应理解,上述步骤S5和S6不存在执行时间的先后的关系,且当执行了上述步骤S5时,S6是可选的,当执行了上述步骤S6时,上述步骤S5是可选的。
第三阶段,故障隔离。
由状态监测阶段可知,本申请中,资源管理模块212对计算资源(也即计算节点)进行故障监测和/或计算节点进行自我故障监测,两种监测方式监测到故障均可以认为计算节点发生故障;其中,计算节点发生故障则导致计算节点执行的训练任务发生故障,训练任务发生故障也即训练作业发生故障,训练作业发生故障也即初始AI模型的分布式训练发生故障。为保证初始AI模型的分布式训练能顺利进行,一旦监测到发生故障,则需要对发生故障的第一计算节点进行故障隔离。由于存在两种监测方式监测到的故障,故触发故障隔离的触发方式也有两种,下面分别描述。
方式一:资源管理模块触发故障隔离。如下步骤S7-步骤S9为由资源管理模块触发故障隔离的步骤。
步骤S7:资源管理模块对第一计算节点进行故障隔离。
具体地,资源管理模块212监测到多个计算节点中的第一计算节点发生故障时,对第一计算节点进行故障隔离,以使第一计算节点不再用于执行训练作业中的训练任务;以及第一计算节点是发生硬件故障的情况下,避免第一计算节点在故障恢复之前被再次调用。其中,资源管理模块212监测到的故障包括计算节点发生硬件故障和/或计算节点上的训练进程退出。
步骤S8:资源管理模块向任务调度模块进行故障上报。
具体地,资源管理模块212将监测到故障上报到任务调度模块211,例如将第一计算节 点发生硬件故障或第一计算节点上的训练进程退出的信息上报到任务调度模块211,由任务调度模块211对第一计算节点上的训练进程进行处理。
步骤S9:任务调度模块向第一计算节点发送停止训练进程的通知。
应理解,步骤S9是可选的,当资源管理模块212监测到第一计算节点发生第一类硬件故障或监测到第一计算节点上的训练进程退出时,第一计算节点上的训练进程自动停止,不执行步骤S9;当资源管理模块212监测到第一计算节点发生第二类硬件故障时,第一计算节点上训练进程并没有停止,需要执行步骤S9。

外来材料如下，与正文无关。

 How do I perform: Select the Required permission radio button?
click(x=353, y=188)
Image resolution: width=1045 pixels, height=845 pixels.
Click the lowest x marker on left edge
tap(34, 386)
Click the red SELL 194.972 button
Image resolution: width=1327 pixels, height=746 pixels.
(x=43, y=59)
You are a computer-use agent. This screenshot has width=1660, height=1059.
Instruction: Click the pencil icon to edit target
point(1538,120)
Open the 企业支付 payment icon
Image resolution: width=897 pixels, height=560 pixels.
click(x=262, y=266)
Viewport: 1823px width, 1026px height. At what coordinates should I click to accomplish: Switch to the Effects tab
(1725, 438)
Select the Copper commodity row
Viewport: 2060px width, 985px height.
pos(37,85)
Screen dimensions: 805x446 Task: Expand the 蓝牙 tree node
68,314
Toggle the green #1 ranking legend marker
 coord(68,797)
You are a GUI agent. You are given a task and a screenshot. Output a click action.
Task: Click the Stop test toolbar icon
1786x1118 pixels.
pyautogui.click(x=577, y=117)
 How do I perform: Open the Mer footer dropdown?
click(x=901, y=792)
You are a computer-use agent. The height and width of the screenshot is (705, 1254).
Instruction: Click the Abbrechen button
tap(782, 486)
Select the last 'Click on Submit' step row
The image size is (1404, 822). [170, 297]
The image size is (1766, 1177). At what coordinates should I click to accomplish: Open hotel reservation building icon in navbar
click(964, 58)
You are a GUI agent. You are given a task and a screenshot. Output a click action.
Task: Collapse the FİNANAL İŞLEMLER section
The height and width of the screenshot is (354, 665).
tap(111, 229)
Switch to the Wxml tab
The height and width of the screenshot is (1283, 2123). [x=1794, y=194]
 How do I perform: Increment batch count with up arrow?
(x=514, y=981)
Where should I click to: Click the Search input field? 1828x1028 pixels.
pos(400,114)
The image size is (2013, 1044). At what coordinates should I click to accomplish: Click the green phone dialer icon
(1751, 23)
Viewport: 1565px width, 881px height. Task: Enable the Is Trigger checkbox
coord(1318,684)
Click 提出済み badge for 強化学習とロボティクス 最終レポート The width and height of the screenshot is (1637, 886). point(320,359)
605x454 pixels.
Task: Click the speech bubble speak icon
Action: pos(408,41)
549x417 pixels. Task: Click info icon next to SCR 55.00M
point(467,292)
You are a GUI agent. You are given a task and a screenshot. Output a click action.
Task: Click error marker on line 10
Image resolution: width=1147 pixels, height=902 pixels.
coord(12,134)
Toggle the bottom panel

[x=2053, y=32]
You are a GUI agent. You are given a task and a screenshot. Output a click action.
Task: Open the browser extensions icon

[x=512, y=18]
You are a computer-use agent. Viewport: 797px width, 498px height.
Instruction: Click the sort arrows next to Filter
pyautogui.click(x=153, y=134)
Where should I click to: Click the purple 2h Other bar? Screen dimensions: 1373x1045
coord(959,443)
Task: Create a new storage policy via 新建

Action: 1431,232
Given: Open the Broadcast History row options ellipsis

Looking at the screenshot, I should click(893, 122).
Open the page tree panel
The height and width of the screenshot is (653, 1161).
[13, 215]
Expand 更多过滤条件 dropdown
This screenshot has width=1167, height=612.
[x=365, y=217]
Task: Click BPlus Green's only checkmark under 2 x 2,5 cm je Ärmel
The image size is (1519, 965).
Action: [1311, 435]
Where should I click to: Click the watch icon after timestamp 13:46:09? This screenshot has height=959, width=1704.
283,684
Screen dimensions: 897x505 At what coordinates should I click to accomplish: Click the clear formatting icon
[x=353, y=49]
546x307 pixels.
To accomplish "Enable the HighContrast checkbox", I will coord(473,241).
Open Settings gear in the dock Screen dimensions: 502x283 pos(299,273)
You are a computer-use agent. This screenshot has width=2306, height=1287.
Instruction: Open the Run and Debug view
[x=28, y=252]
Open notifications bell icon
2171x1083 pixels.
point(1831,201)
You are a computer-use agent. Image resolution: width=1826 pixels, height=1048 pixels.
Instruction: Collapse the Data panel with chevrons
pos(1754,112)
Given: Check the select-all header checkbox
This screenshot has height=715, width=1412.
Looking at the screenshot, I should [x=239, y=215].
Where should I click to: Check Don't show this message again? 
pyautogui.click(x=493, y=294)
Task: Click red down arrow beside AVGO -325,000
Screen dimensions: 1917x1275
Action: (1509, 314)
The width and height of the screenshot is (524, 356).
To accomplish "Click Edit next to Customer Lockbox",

具体地,任务调度模块211向发生第二类硬件故障的第一计算节点发送停止训练进程的通知,停止训练进程的通知用于停止发生第二类硬件故障的第一计算节点上的训练进程。
方式二:计算节点触发故障隔离。如下步骤S10-步骤S12为由计算节点触发故障隔离的步骤。
步骤S10:第一计算节点监测到训练进程运行故障。
具体地,多个计算节点中的每个计算节点在监测到其上的训练进程发生运行故障时,确定自己发生故障,也即确定自己为第一计算节点。从软件层面来看,多个计算节点中的每个计算节点上的监测程序在监测到该计算节点上的训练进程发生运行故障时,确定该计算节点发生故障,也即确定该计算节点为第一计算节点。其中,计算节点上的训练进程发生运行故障,也即训练进程对应的训练任务发生运行故障。
步骤S11:第一计算节点向任务调度模块进行故障上报。
具体地,第一计算节点上的训练进程发生运行故障,第一计算节点向任务调度模块进行故障上报;从软件层面来看,由第一计算节点上的监测程序将故障上报到任务调度模块211。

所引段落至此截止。